After performing complex surgery to correct a leg-bone deformity in a 15-year-old from Jerusalem, pediatric orthopedic surgeon Dr. Eitan Segev explained to the patient and his parents that they now faced a critical responsibility.

The boy’s leg would be stabilized in an external fixation device fitted with struts (rods) that must be turned a certain amount by hand several times per day for about a month to promote proper positioning, growth and healing.

These manual adjustments are tricky, and if not done correctly the patient can suffer pain and even repeat surgeries, he told them following the procedure at Tel Aviv Sourasky Medical Center’s Dana-Dwek Children’s Hospital on January 25, 2018.

But for the first time in his long career, Segev was able to offer an alternative: The young patient could be the first human to try a “smart” robotic external orthopedic fixation system from Israeli startup OrthoSpin.

The OrthoSpin system makes precise pre-programmed adjustments of the fixation device automatically and continuously without human intervention. Integrated software enables the surgeon to chart patient progress remotely and, if necessary, quickly adjust the treatment regimen.

The boy and his parents agreed to give it a try.

“We took x-rays every week and saw the system was working accurately,” says Oren Cohen, CEO of OrthoSpin, a portfolio company of The Trendlines Group in Misgav, northern Israel.

At the end of the regimen, the teenager was beaming.

“At his last treatment, he said, ‘Oren, see how my leg looks normal!’” Cohen tells ISRAEL21c.

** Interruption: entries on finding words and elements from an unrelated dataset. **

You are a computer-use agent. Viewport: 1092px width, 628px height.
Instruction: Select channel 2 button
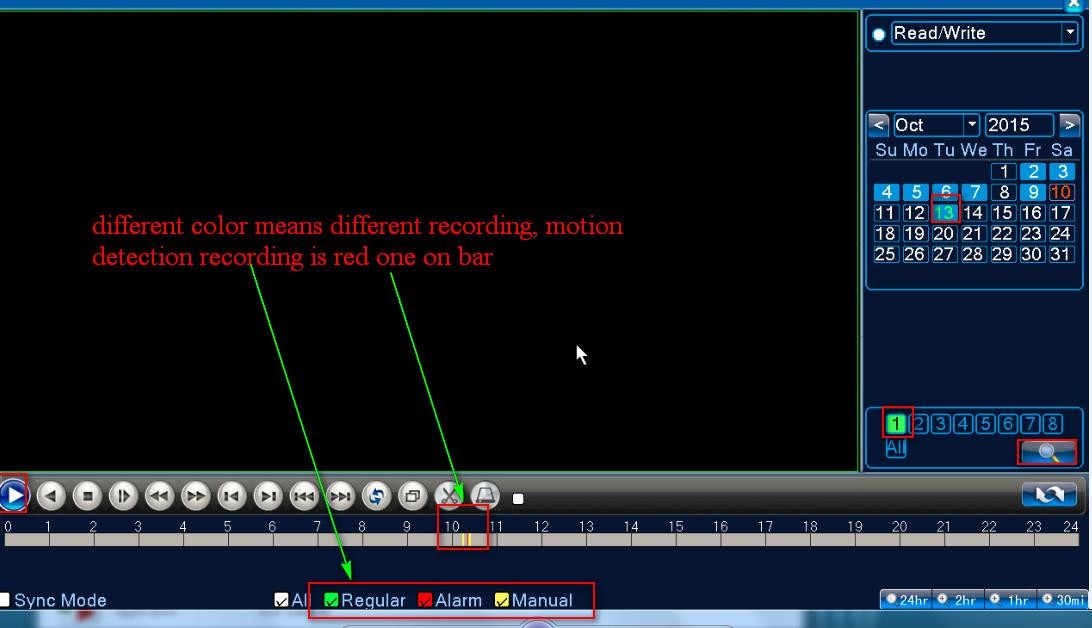(918, 424)
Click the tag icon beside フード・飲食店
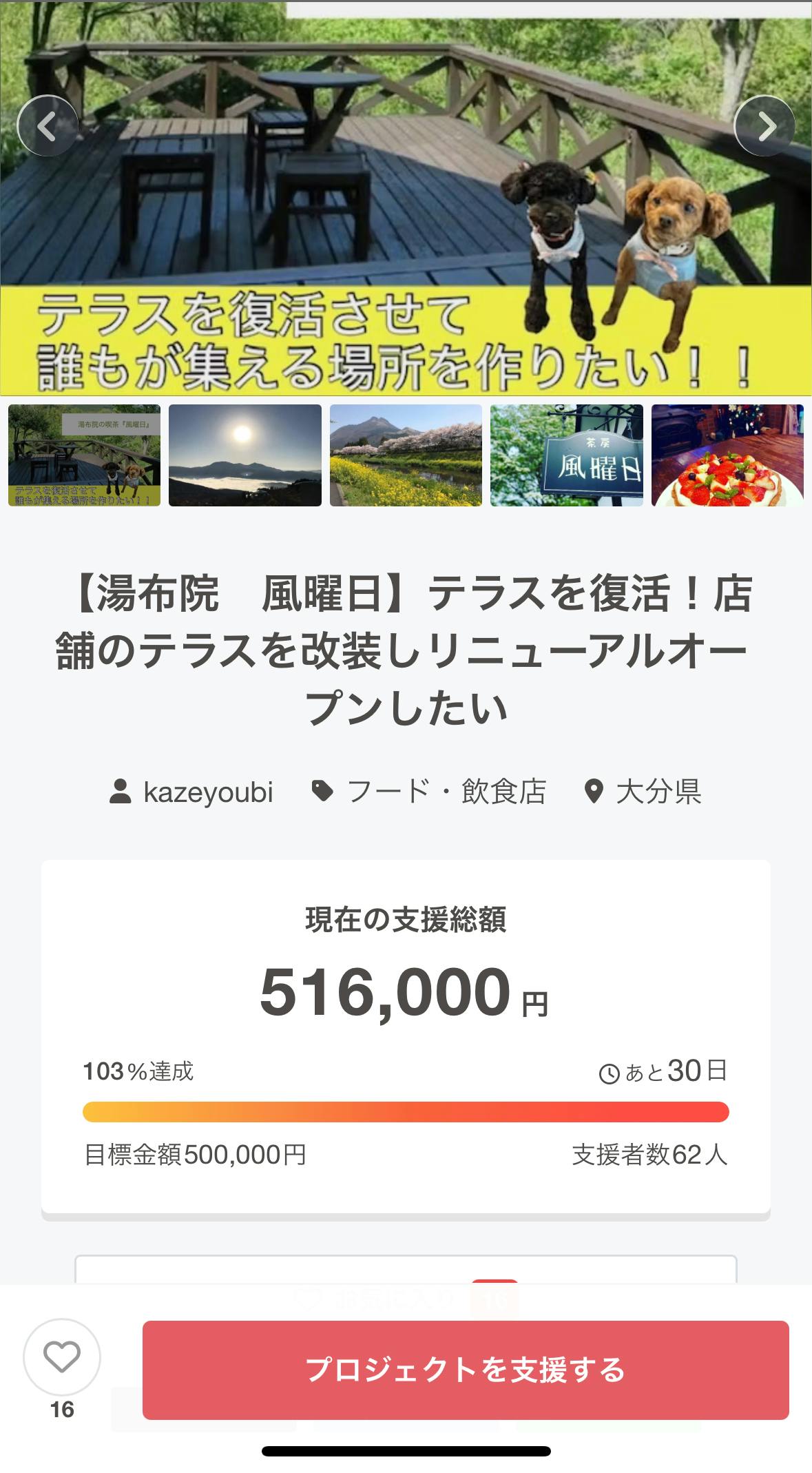The image size is (812, 1473). tap(322, 792)
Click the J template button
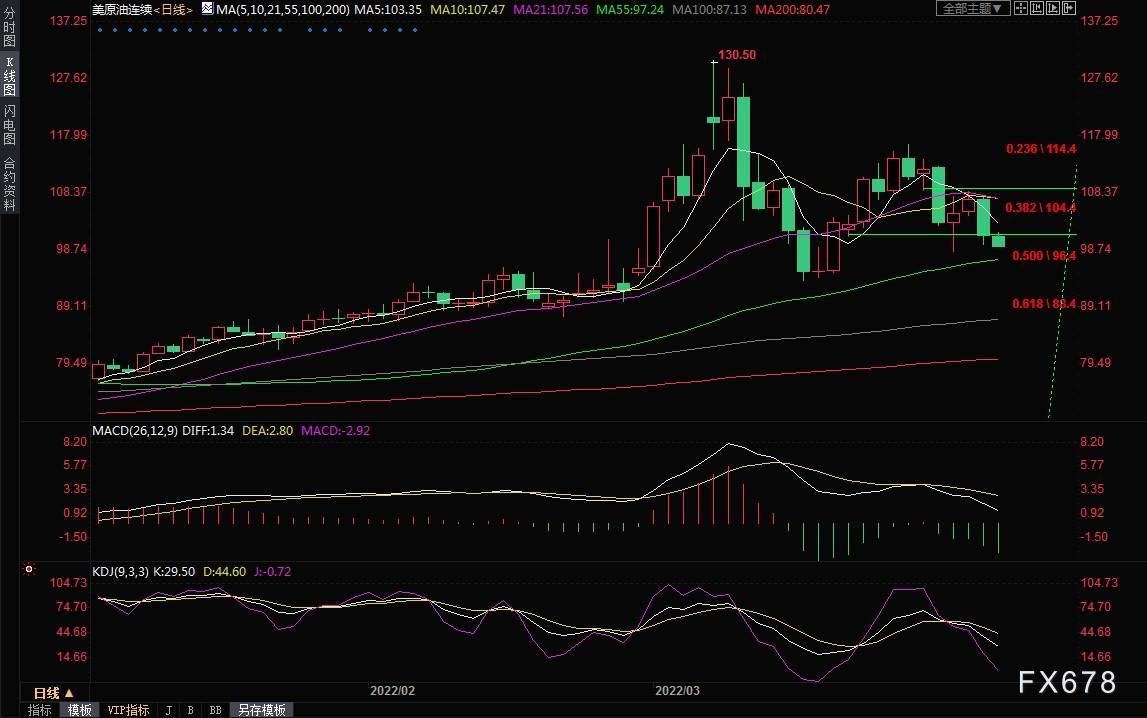Image resolution: width=1147 pixels, height=718 pixels. point(169,710)
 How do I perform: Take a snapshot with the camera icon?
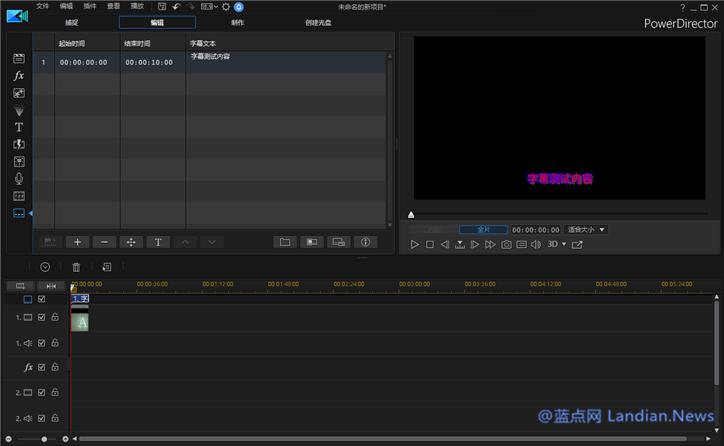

Segev, a member of the company’s advisory board, said he looks forward to the smart system’s routine integration in orthopedic treatment.

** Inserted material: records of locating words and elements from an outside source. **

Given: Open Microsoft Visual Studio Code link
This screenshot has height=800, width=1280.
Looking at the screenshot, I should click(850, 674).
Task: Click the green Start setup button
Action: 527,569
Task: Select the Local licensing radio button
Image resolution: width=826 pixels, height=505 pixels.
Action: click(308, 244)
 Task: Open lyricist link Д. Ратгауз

“The OrthoSpin system allows for objective measurement, ease of use, and provides more peace of mind for the patient and family,” the surgeon said.

$800m market

In March, Cohen presented a working prototype of the OrthoSpin device at the annual conference of the American Association of Orthopedic Surgeons in New Orleans and met there with key companies such as J&J.

Two years previously, he’d presented the concept for the device at the AAOS meeting and confirmed that the system met a major unmet need.

The extremity fixation market — primarily external fixation devices — is estimated at $800 million. Conditions necessitating such treatment include bone disease, sarcoma (a type of cancer) and injury.

“There is good interest in our company and we expect to get funding from one of the big players to refine the prototype and continue with clinical trials,” Cohen reports.

Because the system is external to the body, such trials are not required for regulatory approval from the US Food & Drug Administration.

“We are doing trials for our own validation and marketing purposes,” he says. “Within 18 months of getting funding we hope the product will become commercial.”

The funding also would be used to develop a companion physician interface app enabling the orthopedic surgeon to monitor progress and collect a range of data from the smart system without any need for the patient to come for weekly checkups and x-rays as is required with the manual regimen.

Founded in 2014 by medical-device veterans Liraz Shlomoff (Trimaco Surgical, Carevature) and Yoni Epstein (InnoLap Surgical, Deep Breeze), OrthoSpin set itself the goal of introducing the first advance in the trauma market for external fixation in the past 20 years, says Cohen.

“Physicians are looking for innovation to make the system more automated. Two big industry players tried to do it unsuccessfully and we took a different approach,” says Cohen, whose background includes a degree in electrical engineering from the Technion-Israel Institute of Technology and senior management positions at Neuronix, Medtronic, Spectrum Dynamics, Qualcomm and Primesense.

For the 15-year-old Jerusalem patient, the precise adjustments of OrthoSpin’s system resulted in a less painful process due to smaller, more incremental changes – in this case, an eighth of a millimeter in movement – which also is expected to reduce soft tissue damage during the rehab process.